SionBayliss / PIRATE

A toolbox for pangenome analysis and threshold evaluation.
GNU General Public License v3.0
90 stars 29 forks source link

Feature request: Option to include original IDs and annotations in fasta headers for align_features_sequences script #76

Closed alexweisberg closed 2 years ago

alexweisberg commented 2 years ago

It would be very useful to have an option to produce fasta files for each cluster that include the original locus tag as well as input file name/strain (minus .fna/.fasta) that it came from, and potentially annotation information like gene name and product. These could be separated by tabs or some other delimiter. for example, one header could look something like:

>AS1B4_0005 prev_locus:AS1B4_0004 prev_ID:AS1B4_0004 strain:AS1B4 annotation:gyrB, DNA gyrase B or something like that. That way it would be easy to work with these files and make alignments that contain the original locus tag for that gene so that I can link it back to other information for that genome.

Given that there is a significant overlap between the newly generated locus tags and the original ones, I can't just use a search and replace for the locus tags in all of the files to change them back to the original IDs.

Thanks!

SionBayliss commented 2 years ago

Hi Alex,

You can rename locus tags/IDs to their original values using the following script:

/tools/subsample/subsample_outputs.pl -i PIRATE.gene_families.ordered.tsv -o PIRATE.gene_families.ordered.renamed.tsv --field "prev_locus"

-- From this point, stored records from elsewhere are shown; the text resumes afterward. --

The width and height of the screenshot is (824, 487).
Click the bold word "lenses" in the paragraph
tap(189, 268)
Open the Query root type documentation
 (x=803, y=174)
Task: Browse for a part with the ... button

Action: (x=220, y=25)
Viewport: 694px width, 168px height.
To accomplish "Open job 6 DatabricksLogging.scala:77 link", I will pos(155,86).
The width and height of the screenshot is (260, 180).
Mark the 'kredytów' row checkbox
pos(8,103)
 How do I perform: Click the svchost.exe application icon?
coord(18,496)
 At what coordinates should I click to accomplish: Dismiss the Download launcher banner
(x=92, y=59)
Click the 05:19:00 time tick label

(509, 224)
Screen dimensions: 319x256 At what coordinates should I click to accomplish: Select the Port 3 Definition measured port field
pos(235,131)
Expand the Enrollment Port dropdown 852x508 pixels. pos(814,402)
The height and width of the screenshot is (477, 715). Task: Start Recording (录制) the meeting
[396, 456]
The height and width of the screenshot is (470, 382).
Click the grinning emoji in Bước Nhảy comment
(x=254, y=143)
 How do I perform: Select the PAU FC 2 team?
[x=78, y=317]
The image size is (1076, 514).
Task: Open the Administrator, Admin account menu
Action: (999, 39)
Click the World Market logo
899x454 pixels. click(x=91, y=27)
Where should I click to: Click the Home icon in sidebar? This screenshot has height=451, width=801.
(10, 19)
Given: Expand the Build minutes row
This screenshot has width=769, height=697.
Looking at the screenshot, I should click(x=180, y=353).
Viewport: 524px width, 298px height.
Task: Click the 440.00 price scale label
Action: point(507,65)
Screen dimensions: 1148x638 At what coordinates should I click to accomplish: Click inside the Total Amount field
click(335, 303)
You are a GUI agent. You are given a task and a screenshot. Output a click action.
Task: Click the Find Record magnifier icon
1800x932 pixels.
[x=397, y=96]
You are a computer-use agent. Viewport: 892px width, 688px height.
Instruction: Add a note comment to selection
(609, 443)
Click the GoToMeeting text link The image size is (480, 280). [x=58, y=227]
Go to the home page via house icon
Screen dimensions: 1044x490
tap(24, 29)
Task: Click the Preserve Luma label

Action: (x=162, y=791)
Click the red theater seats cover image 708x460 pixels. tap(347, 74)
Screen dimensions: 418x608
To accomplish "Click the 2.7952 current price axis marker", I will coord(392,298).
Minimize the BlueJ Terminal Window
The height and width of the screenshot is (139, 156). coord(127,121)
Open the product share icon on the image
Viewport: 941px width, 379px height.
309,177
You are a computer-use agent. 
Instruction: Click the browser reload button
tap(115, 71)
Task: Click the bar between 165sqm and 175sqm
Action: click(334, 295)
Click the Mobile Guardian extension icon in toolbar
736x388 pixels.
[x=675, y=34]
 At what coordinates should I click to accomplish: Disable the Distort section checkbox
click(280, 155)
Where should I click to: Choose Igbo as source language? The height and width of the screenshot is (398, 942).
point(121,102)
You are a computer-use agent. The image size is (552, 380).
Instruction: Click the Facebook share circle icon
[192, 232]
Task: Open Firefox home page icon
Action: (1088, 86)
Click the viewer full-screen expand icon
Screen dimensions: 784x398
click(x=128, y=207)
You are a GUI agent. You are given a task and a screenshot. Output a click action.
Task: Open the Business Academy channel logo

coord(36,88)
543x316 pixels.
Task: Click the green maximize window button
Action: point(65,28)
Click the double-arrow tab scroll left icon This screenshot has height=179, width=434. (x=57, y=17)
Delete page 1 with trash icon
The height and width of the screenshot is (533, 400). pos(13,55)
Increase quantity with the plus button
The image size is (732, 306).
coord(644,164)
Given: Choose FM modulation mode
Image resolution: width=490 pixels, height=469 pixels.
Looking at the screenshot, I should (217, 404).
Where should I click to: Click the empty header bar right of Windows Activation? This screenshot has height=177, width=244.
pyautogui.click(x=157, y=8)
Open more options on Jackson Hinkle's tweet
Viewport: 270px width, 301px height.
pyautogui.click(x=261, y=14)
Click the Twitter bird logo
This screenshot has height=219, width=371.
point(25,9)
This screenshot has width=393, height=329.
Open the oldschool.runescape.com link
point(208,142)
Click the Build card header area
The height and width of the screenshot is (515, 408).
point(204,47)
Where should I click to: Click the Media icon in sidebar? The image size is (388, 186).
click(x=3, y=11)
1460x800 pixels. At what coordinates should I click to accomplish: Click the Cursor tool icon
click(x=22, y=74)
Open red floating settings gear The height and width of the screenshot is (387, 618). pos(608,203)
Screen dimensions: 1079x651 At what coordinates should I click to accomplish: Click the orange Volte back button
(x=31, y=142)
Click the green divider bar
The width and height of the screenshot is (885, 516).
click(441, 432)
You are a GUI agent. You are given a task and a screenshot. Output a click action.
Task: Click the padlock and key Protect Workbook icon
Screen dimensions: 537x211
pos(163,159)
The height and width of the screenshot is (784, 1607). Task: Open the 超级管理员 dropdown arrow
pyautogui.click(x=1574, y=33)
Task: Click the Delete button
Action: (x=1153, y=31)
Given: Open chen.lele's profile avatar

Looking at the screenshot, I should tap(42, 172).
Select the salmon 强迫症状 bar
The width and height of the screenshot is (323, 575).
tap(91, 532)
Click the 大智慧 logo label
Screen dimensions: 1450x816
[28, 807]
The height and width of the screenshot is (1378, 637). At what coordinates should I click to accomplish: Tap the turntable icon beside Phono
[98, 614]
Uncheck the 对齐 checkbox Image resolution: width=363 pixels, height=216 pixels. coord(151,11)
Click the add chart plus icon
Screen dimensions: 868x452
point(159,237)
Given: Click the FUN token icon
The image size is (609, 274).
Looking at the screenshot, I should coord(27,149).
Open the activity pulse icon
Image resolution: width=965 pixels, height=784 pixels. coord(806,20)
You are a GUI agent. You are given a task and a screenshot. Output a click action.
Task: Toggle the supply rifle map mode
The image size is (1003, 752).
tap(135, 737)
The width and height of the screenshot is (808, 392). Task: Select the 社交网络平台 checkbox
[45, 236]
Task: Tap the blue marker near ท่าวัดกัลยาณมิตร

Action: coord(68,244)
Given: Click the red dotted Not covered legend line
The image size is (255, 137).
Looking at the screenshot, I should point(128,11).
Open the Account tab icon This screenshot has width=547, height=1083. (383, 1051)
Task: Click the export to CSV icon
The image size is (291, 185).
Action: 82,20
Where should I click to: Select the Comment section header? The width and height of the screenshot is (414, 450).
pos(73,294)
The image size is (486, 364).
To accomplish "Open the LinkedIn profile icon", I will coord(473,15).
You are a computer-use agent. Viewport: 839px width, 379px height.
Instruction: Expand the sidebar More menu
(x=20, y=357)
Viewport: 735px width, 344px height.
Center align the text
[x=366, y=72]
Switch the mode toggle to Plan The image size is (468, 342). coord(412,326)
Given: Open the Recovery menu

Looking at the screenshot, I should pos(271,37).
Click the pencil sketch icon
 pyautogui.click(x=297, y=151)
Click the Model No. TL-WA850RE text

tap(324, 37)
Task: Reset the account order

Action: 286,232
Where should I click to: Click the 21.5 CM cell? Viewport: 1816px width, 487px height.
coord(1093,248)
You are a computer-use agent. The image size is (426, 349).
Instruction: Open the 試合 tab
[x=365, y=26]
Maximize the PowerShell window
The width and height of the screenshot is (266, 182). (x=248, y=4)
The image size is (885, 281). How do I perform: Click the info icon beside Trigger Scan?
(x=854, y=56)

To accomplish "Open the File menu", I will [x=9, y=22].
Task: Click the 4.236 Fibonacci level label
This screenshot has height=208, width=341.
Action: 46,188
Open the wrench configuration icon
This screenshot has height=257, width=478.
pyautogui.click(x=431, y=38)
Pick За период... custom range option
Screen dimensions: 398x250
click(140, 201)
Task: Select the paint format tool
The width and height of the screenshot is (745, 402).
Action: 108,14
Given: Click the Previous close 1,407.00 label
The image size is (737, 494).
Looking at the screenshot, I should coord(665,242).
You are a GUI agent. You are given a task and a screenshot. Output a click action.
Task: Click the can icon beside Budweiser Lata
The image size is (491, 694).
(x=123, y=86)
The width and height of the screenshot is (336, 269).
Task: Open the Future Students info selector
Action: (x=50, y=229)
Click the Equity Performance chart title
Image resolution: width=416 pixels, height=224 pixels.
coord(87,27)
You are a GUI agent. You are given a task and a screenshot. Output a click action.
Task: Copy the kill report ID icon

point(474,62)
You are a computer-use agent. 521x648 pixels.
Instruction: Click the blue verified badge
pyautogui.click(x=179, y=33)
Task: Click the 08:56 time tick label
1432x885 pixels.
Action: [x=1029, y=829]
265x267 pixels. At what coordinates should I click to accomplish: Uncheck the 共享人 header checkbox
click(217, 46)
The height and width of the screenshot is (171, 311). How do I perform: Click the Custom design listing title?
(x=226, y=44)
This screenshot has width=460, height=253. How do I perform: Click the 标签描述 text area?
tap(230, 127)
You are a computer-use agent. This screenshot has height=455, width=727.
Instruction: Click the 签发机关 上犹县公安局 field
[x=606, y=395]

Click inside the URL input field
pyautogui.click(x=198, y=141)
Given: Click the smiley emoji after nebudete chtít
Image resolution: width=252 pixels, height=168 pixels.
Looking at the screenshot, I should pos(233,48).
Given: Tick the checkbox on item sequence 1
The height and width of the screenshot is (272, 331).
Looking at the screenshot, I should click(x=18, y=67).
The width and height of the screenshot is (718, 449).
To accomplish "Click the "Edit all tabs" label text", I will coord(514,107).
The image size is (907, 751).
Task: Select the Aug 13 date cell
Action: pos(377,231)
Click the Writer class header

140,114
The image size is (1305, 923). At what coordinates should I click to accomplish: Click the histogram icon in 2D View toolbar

It won't transfer annotation to alignments but will give you an easy way of looking up/converting your previous locus tags and/or may form a basis of a script to do so.

All the best, Sion

alexweisberg commented 2 years ago

Dear Sion,

Thank you. I have modified the align_feature_sequences.pl script to include an option for printing additional information to the headers of the fasta alignments. When using the "--full-annot" option, the output looks something like this:

>Rhizobium_jaguaris_CCGE525_00216 prev_ID:CCGE525_35950 prev_locus:CCGE525_35950 genome:Rhizobium_jaguaris_CCGE525 gene:ehuB protein_id:AYG64154.1 product:ectoine/hydroxyectoine ABC transporter substrate-binding protein EhuB

I've attached that modified script to this message: align_feature_sequences_mod.pl.gz

As an aside, I have found that NCBI gff files largely work correctly in PIRATE if I first run them through the AGAT (https://github.com/NBISweden/AGAT) script "agat_convert_sp_gxf2gxf.pl" and then manually add the ##FASTA block to the end of the file. This way I can include the original locus tags and annotation from NCBI without reannotating them in prokka.

Best, Alex